Меерс был сыт по горло.
— Думаю, вы оба полоумные, — вызывающе сказал он.
— Ага, — согласился Крживич. — Побудь здесь с наше, еще не так спятишь. — Он разглядывал Меерса в зеркало. — Ты-то еще не въехал, это ясно. Мне хватило одного взгляда на тебя, как только ты сел. Ты из этих самолетных отморозков.

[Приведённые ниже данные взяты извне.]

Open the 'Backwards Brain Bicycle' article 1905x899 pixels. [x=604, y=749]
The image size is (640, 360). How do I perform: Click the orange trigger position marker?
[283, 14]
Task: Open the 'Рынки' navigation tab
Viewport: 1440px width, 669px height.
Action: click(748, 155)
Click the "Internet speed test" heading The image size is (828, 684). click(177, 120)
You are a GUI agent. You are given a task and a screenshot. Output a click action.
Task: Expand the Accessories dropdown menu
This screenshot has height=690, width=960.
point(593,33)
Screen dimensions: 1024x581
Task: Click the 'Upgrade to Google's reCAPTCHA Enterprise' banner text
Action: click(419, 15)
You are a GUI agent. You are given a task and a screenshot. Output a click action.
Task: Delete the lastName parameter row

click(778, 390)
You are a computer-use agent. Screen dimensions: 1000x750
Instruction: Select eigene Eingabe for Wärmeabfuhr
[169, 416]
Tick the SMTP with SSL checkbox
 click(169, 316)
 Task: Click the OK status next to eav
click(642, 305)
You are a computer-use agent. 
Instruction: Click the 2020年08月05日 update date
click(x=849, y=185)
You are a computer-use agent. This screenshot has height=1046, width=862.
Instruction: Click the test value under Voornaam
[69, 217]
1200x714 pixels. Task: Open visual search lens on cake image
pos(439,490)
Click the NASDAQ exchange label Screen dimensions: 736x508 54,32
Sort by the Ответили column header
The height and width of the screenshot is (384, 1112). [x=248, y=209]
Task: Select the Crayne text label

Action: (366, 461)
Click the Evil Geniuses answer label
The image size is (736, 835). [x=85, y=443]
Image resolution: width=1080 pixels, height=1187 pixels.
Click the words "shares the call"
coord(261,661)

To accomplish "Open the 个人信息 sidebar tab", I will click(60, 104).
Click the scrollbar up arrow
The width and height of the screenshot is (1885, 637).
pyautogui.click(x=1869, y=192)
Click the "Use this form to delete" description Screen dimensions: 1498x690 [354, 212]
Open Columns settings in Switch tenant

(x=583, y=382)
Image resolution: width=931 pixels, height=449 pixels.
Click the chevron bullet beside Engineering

Летаете и летаете кругами, таскаетесь со своими чемоданами от Гуччи, которые стоят моего месячного заработка. Наматываешь круги и думаешь, что в этом есть какой-то смысл. Все еще думаешь, что после сегодня наступает завтра, а все дороги куда-то ведут. Думаешь, если солнце село, то оно завтра встанет. Думаешь, два плюс два всегда будет три.
— Четыре, — поправил Меерс.
— А?
— Два плюс два будет четыре.
— Знаешь, друг, два плюс два иногда равно тому, что ты не можешь попасть отсюда туда. Иногда два плюс два равняется ногой по яйцам или дубинкой по башке, или туннелю, который больше уже не выходит на Манхэттен. Не спрашивай меня, почему, потому что я не знаю. Если это — ад, значит, как я понимаю, мы были плохими, так? Но я был не таким уж плохим парнем. Я ходил на мессу, я не совершал никаких преступлений. И все-таки я здесь. У меня нет дома, кроме этого такси, я ем, не выходя из машины, и писаю в бутылки из-под пива. Когда-то где-то я выпал из мира, где ты можешь пойти домой после смены. Я превратился в одного из ночных людей, таких же, как ты.